Here are a couple of options to reduce the distance:

  • Join the Carretera Austral from Futaleufu // By crossing the border from Argentina in Futaleufu you can by-pass the ferries from Puerto Montt to Chaiten. You can then pick up the itinerary above from Day 7.
  • End your journey at Cochrane // We enjoyed Caleta Tortel and Villa O’Higgins but to be honest, if we drive the entire route again, we will stop at Cochrane. The roads south of Cochrane are slow going, and if you’ve driven from north to south, you may be a little tired by this point. If you’re driving into Argentina from the Carretera Austral, you’ll need to cross the border at Chile Chico or Paso Roballos, so you’ll have to drive back to Cochrane from Villa O’Higgins anyway.

Onward Travel

The downside of the Carretera Austral is it’s not a circular route. That means you need to decide what your next destination is once you’ve completed it.

To help you work that out, here’s a list of the most popular travel plans:

  • Drive from Puerto Montt to Villa O’Higgins (as described above), then take a 2-day ferry from Puerto Yungay to Puerto Natales (the nearest city to Torres del Paine National Park) // Fantastic basic cruise-like option if you can secure a place on the weekly ferry.
  • Drive from Puerto Montt to Villa O’Higgins (or stop at Cochrane), then retrace your route, crossing into Argentina at Chile Chico or Paso Roballos // A popular option for travelers who want to continue onto Cueva de Los Manos, the epic Fitz Roy Massif in El Chalten and Perito Moreno Glacier in El Calafate.
  • Drive from Puerto Montt to Villa O’Higgins (as described above), then drive all the way back again // Most people opt for an alternative return route.
  • Travel the entire route in reverse // Beginning in Puerto Natales, take the ferry to Puerto Yungay, and visit all the sights to Coyhaique using public transport. Then, rent a car in Coyhaique and take a self-drive tour of the northbound route (from Day 9 to 1 above).
  • Those traveling without a vehicle have the option to cross the Chile-Argentina border on foot or bicycle at Villa O’Higgins.

There are probably other options, too, but these give a flavor of the most popular and accessible alternatives. The mode of transport between each leg may vary, but the route options are pretty limited.

Patagonia Travel Planning

Taryn

Tuesday 21st of March 2023

I did the Enchanted Forest trail a few days ago and there are some things to note about the current state of it.

First and foremost, it is still absolutely beautiful and still doable (as of March 2023 it is doable...). However it is no longer maintained and I heard that it is officially closed by CONAF.

I don't think the state of it can be guaranteed by the time people reading this are visiting the area. The first half of the trail, which gives the enchanted forest its name, should be fine for most people in most weather conditions. It's definitely worth it.

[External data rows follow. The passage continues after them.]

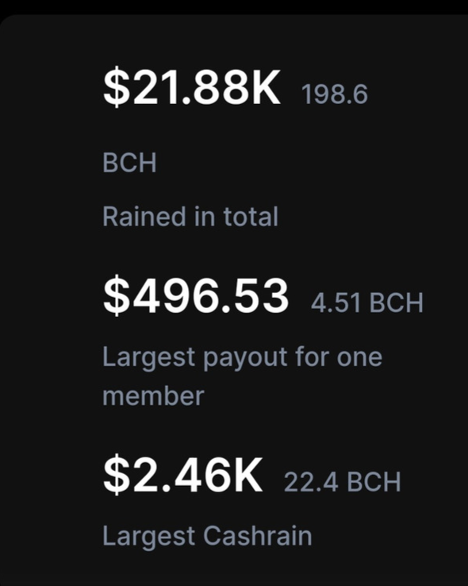Select the 'Rained in total' caption
The height and width of the screenshot is (586, 468).
(x=190, y=217)
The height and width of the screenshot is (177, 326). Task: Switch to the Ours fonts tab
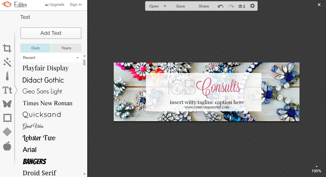pyautogui.click(x=35, y=48)
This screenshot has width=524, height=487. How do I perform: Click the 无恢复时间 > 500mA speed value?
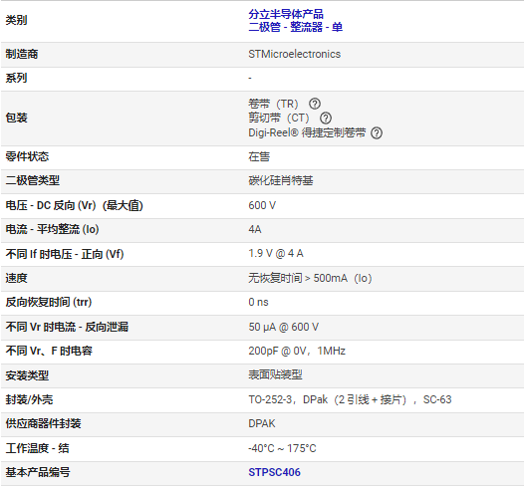point(310,278)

The second half of the trail, where the incline starts after crossing the huge riverbed, is where things get really interesting. As of March 2023, it requires a long section that can only be described as a jungle gym of climbing over and around large fallen trees with the actual trail far underneath you. There is risk of serious injury, especially if it's during or soon after rainfall.

Once you clear the forest, the trail up to the lake is a decently long boulder scramble.

I think the current information around the trail is misleading, both on this blog and on other sources. It is NOT an easy trail in its current state. Not the second half. For the adventurous and prepared, it is incredible. For people expecting a quick, easy hike right off the Carretera Austral, know what you are getting yourself into. I went after multiple days of clear weather and everyone on the trail was extremely surprised at how difficult it ended up being. The distance is misleading.

harry

Sunday 29th of May 2022

Hi guys, great blog...so much detail.

We are trying to figure out whether we want to hire a car from Puerto Montt to Punta Arenas for 3-4 weeks...and (with the one way fees etc), if we're not better off doing a section of Austral and then returning car to the same place...

ie Coyhaique to coyhaique (which bit would you do, north or south), or Puerto Mont to Puerto mont...

Plenty of time, just dont wanna pay too much for a car.